What is Exercise Practitioner?

Unlock your passion as Sports and Fitness Curriculum Team Leader, Laura, talks about what makes our Exercise Practitioner a vital module in our new HNC Physical Activity and Health

Exercise Practitioner is a core, mandatory module within the HNC Physical Activity and Health. It provides the essential practical foundation for working in the health and fitness industry and forms a key building block in students’ professional development. 

This module develops the hands-on coaching, safety awareness, programme design, and client communication skills that underpin a successful career in physical activity and health. Alongside complementary units such as Anatomy and Physiology, Training Principles for Exercise, Health Promotion, and Preparation for Working in the Industry, Exercise Practitioner ensures that you graduate with both the theoretical knowledge and applied vocational competence required by employers. 

For anyone considering a career in health, fitness, or wellbeing, this module is a practical starting point, turning knowledge into action and passion into profession. 

Why is this important?

Exercise Practitioner aligns with a fast-growing industry context: the UK health and fitness market reported 11.5 million members, served by 5,607 clubs, generating £5.7bn revenue and recording 600+ million visits in 2024.

Developing the practical and professional skills needed to work safely and confidently in gym and group settings, the module will help you build capability across client screening, inductions, programme delivery, group exercise leadership, and evaluation. All underpinned by strong health and safety practice and professional behaviours. 

Physical activity is a major public health priority; UK guidance recommends adults complete 150 minutes of moderate-intensity activity per week (or 75 minutes vigorous) plus strengthening activities at least 2 days per week.

Community and wellbeing benefits 

  • Exercise practitioners contribute to healthier, more active communities by delivering safe, structured exercise that supports physical health, confidence, and wellbeing. 
  • You will also learn how to adapt sessions for specialist groups (young people 13–18, older adults, antenatal/postnatal), supporting inclusive access to physical activity across the community.

Safety and duty of care 

  • A key theme is understanding and applying health and safety responsibilities in exercise environments, including risk assessment, cleaning, and emergency procedures, critical for safe participation and professional standards.
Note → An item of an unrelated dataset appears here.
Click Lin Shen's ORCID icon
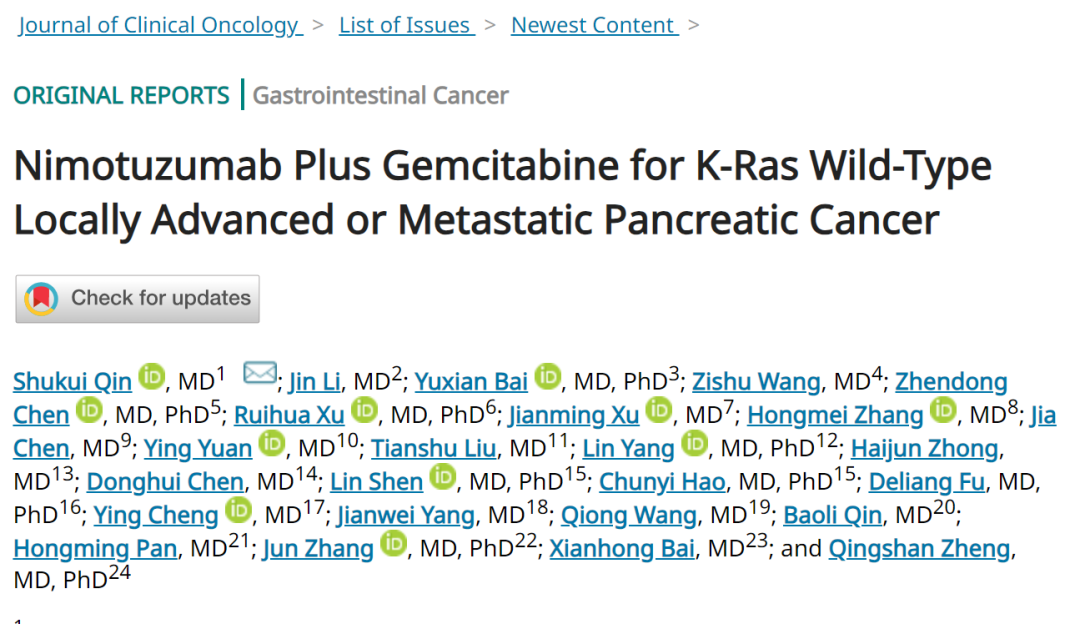The height and width of the screenshot is (624, 1080). pyautogui.click(x=443, y=478)
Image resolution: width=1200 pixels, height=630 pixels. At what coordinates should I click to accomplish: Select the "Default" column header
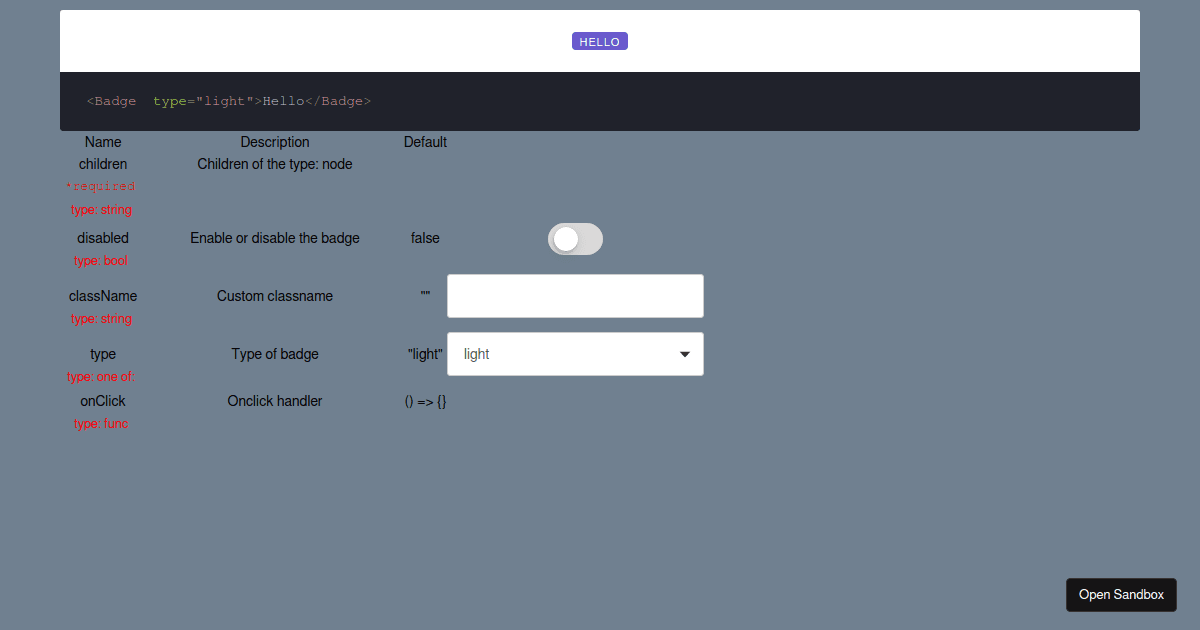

How will you learn during your studies?

Your studies contain a blend of practical delivery, supported planning, and reflective evaluation, including: 

  • Health and safety in real exercise environments, learning safe operating procedures including cleaning routines, emergency evacuation procedures, and key legislation (HASAWA, RIDDOR, COSHH, plus manual handling awareness). You will also carry out risk assessments in different environments. 
  • Practical coaching and instructing where you will deliver gym inductions to both individuals, and small groups. This will include covering warm-up, cardiovascular training, resistance training (fixed + free weights), functional exercise, stretching, safe spotting, technique correction, and appropriate intensity monitoring.
  • Planning and delivering an eight-week gym-based exercise programme for a healthy individual (minimum two sessions per week), then monitor, review, and adapt based on client progress and feedback.
  • Planning and delivering a group exercise session (minimum 30 minutes) for a small group of similar ability, demonstrating effective session structure, communication, motivation, and safe management of people and equipment.
  • Learning to adapt sessions appropriately for one specialist population group, using current physical activity guidance and evidence-informed practice.
  • Keeping a logbook/portfolio to evaluate sessions delivered, reflect on teaching performance and client outcomes, and build vocational meta-skills (communication, planning, problem solving, professionalism).

The opportunity for progression?

Exercise Practitioner skills map directly to entry-level roles and progression routes in the sector (gym instructor/practitioner, group exercise, and wider health/fitness support roles).

The module supports professional behaviours that employers expect - safe session delivery, client communication, and reflective practice.

In shortExercise Practitioner is one piece of the puzzle, but a vital one. It equips you with the confidence, professionalism, and real-world experience needed to take your first steps into roles within the health and fitness sector, progress to the HND in Year 2, or articulate into further university study.